(TASK BRIEF) Leaving out all pictures, restate word for word the lines from the one with "This screenshot has width=1568, height=736." through the last line of the entries.

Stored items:
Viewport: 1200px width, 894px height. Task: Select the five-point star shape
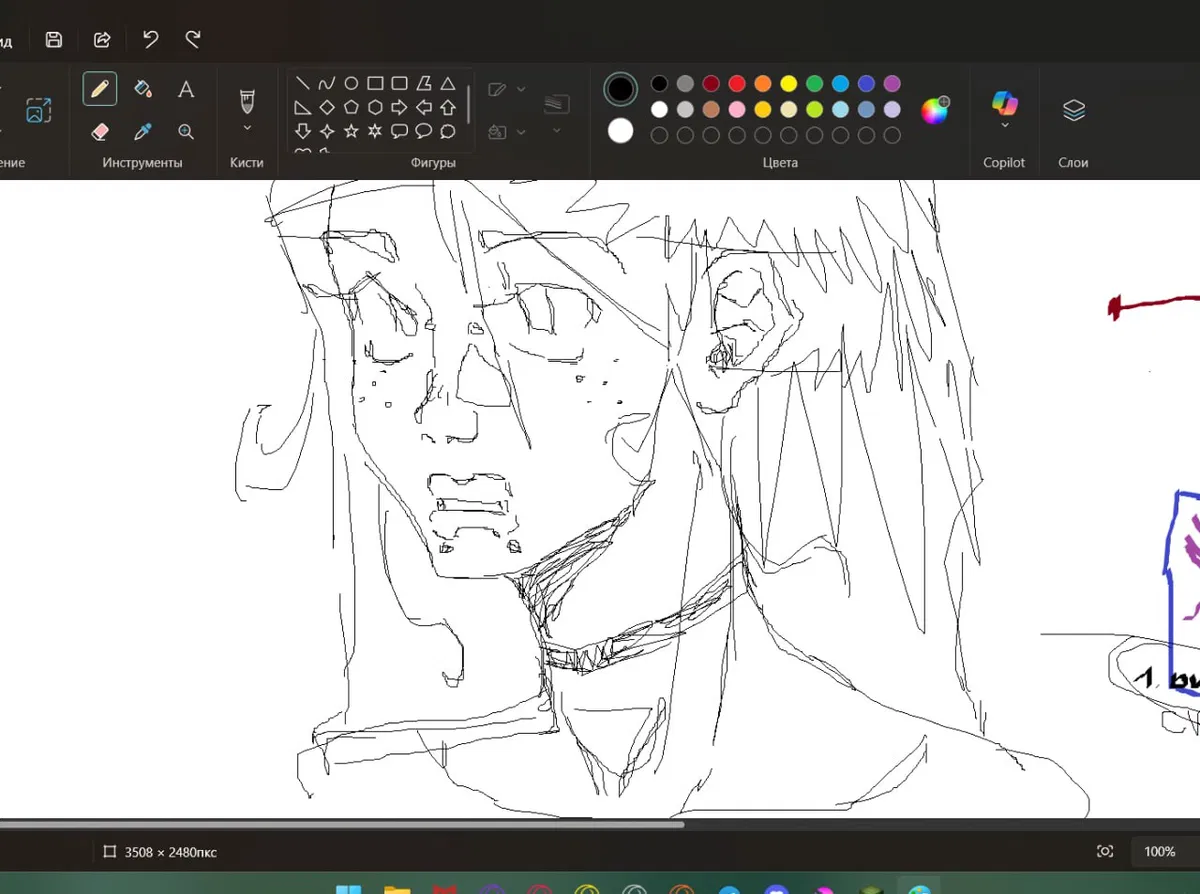(351, 131)
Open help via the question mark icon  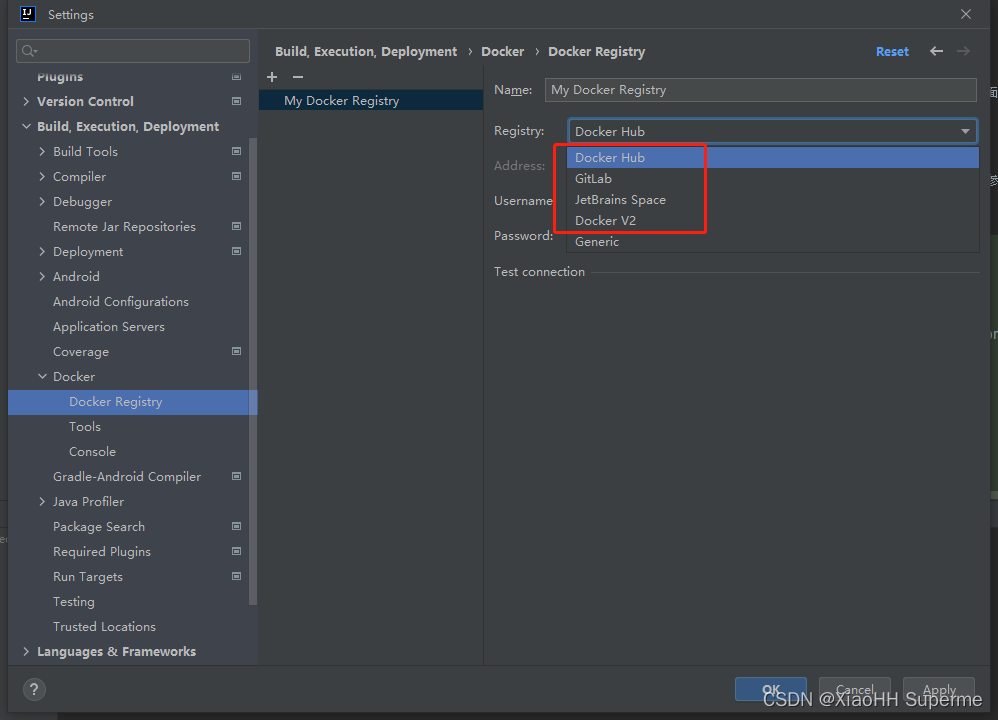tap(33, 689)
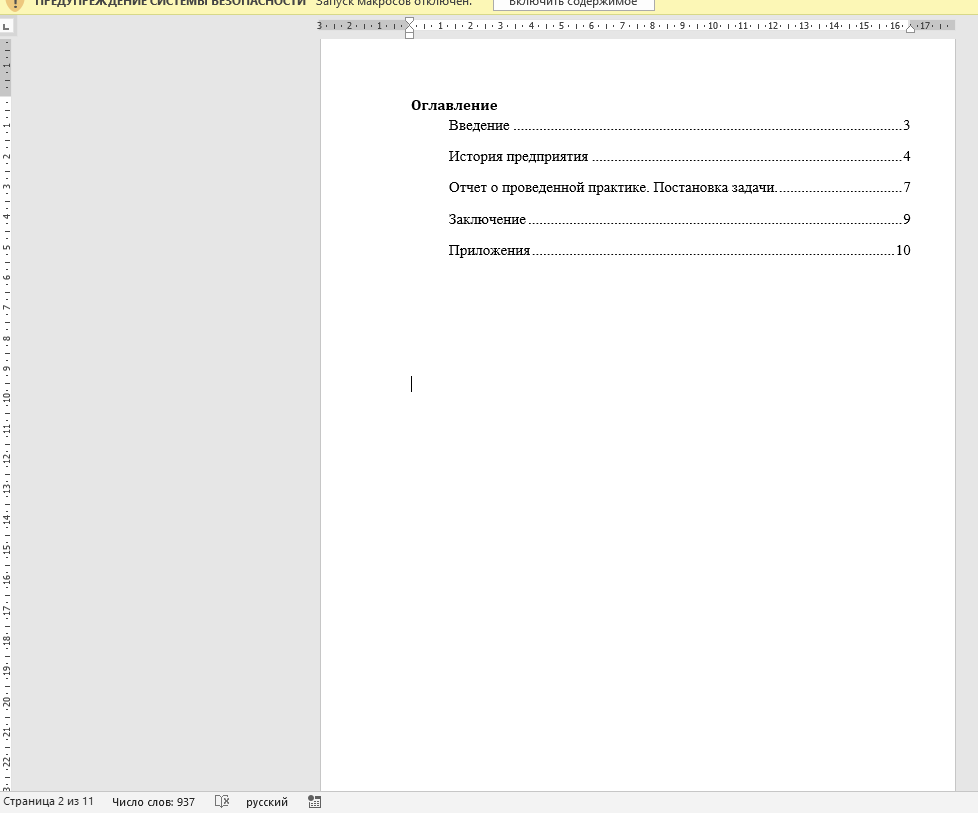
Task: Change language via русский indicator
Action: [x=267, y=802]
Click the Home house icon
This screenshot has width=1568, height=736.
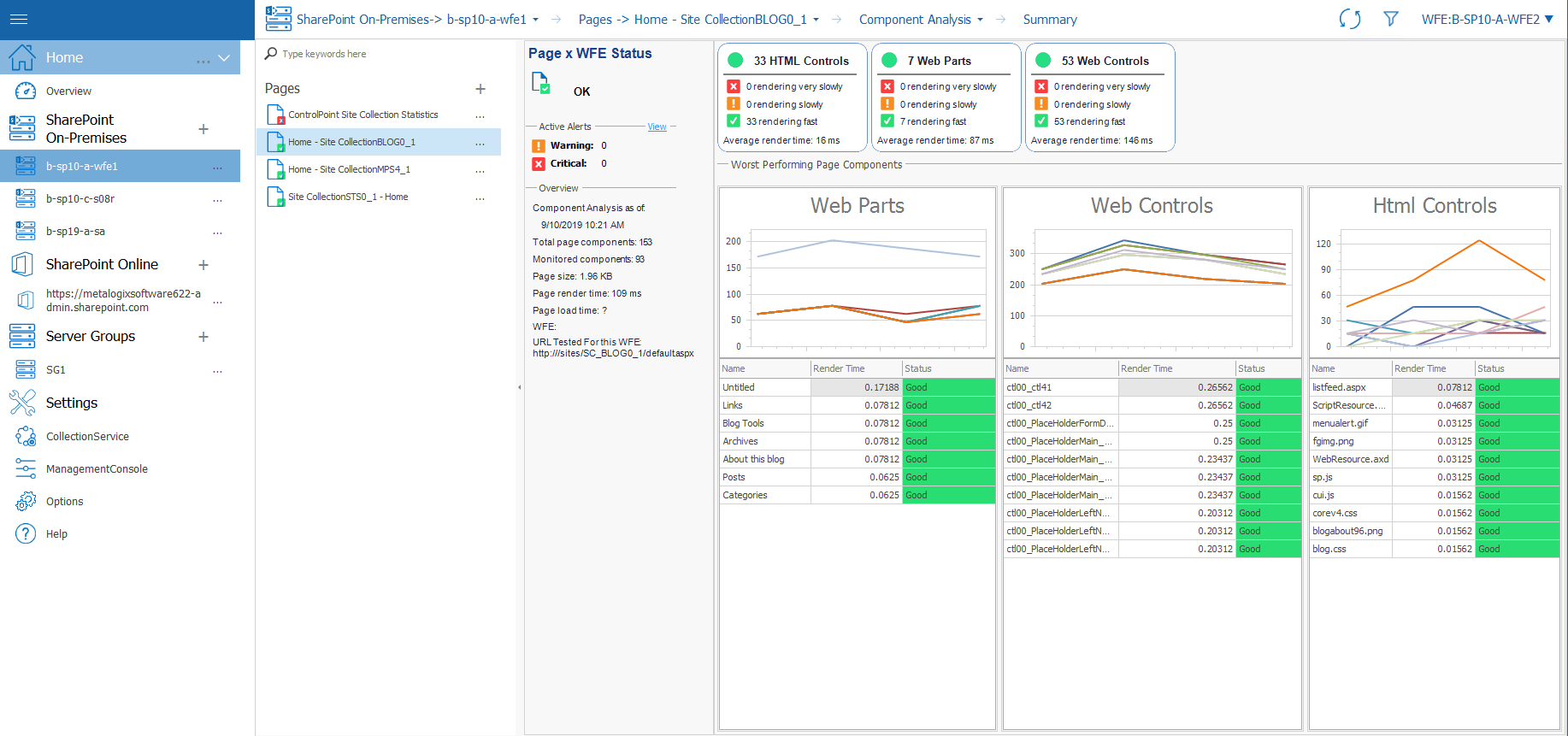click(x=21, y=57)
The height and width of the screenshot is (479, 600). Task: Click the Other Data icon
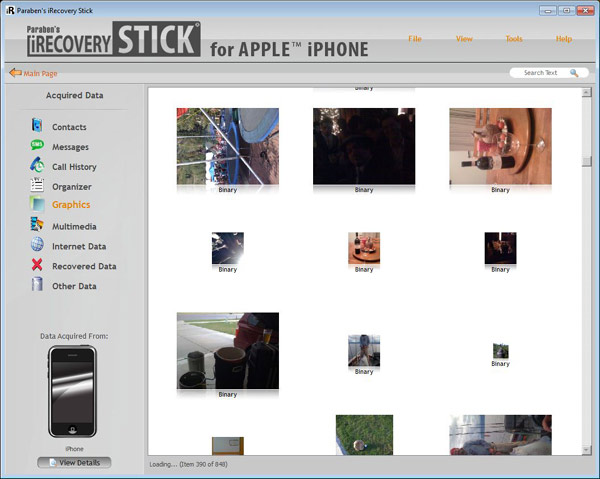37,286
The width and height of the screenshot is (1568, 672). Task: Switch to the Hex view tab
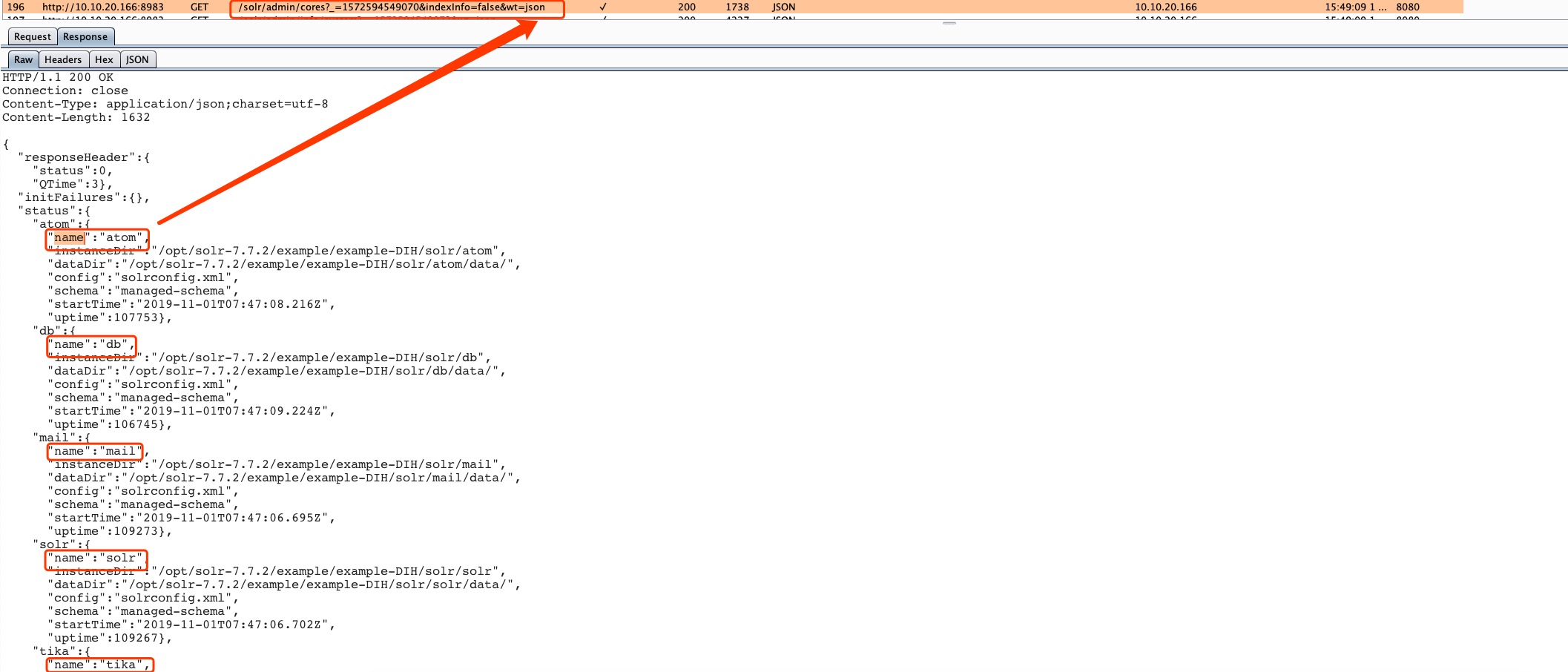(x=104, y=59)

(ANSWER FOR THE TASK)
This screenshot has width=1568, height=736.
click(x=21, y=57)
The height and width of the screenshot is (479, 600). Task: Click the Other Data icon
37,286
The width and height of the screenshot is (1568, 672). Task: Switch to the Hex view tab
(x=104, y=59)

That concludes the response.